Modification of histones is critically involved in regulating chromatin structure and gene expression. The zinc finger protein Gfi1 silences transcription by recruiting a complex of histone modifying enzymes such as LSD-1/CoRest and HDAC-1 to target gene promoters. Here we present evidence that Gfi1 forms a complex with the p150 subunit of the histone chaperone chromatin assembly factor-1 (Caf-1). Gfi1 and p150 interact at endogenous expression levels and co-localize in distinct sub-nuclear structures. We show that p150 enhances Gfi1-mediated transcriptional repression and that it occupies Gfi1 target gene promoters in transfected cells and primary murine T cells only in the presence of Gfi1. Finally, size exclusion chromatography shows a fraction of p150 to coelute with Gfi1, LSD-1 and HDAC-1 and thus provides evidence that p150 is part of the Gfi1 repression complex. Since p150 binds directly to histones H3 and H4, our findings suggest that p150 may link the DNA-bound Gfi1 repressor complex to histones enabling modifications required for transcriptional silencing.

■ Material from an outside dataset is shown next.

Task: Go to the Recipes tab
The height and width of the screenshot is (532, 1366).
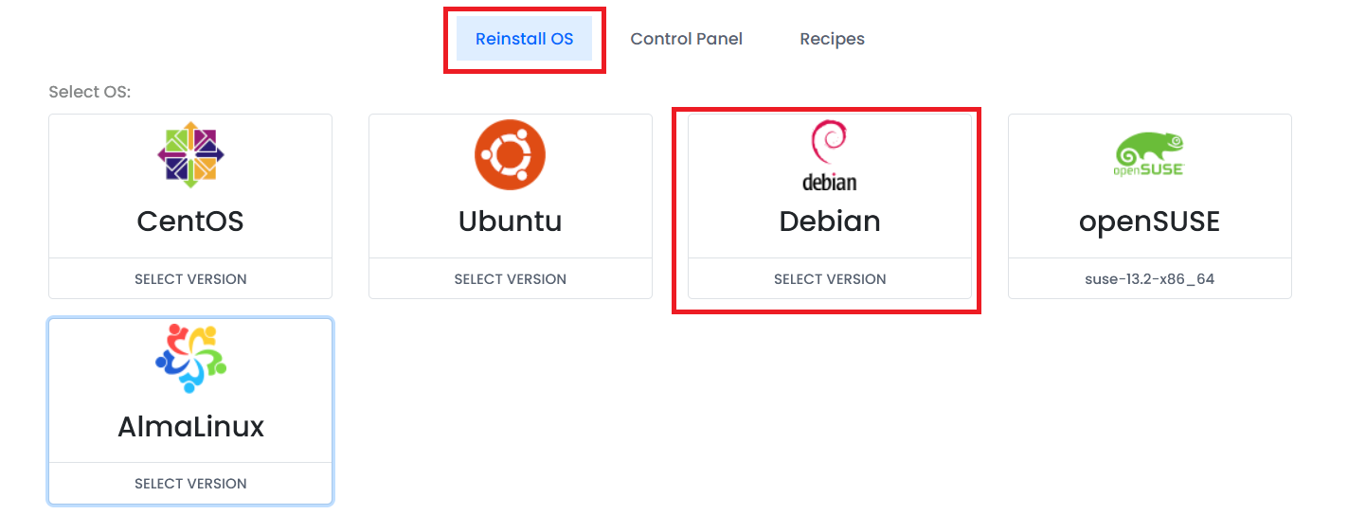Action: [x=832, y=39]
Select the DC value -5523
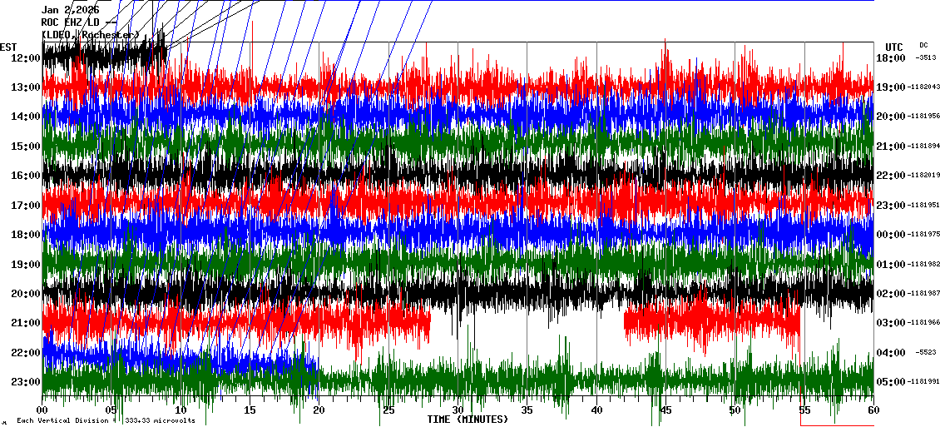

Research Highlights► The DNA binding transcriptional repressor Gfi1 binds to the p150 subunit of the histone chaperone Caf-1. ► Both Gfi1 and Caf-1 co-localize in human cell nuclei. ► Caf-1 is required for the transcriptional repressor activity of Gfi1. ► Caf-1 is recruited to Gfi1 target gene promoters. ► Caf-1 is contained in a larger repressor complex that contains Gfi1 and histone modifying enzymes such as HDAC1 and LSD1.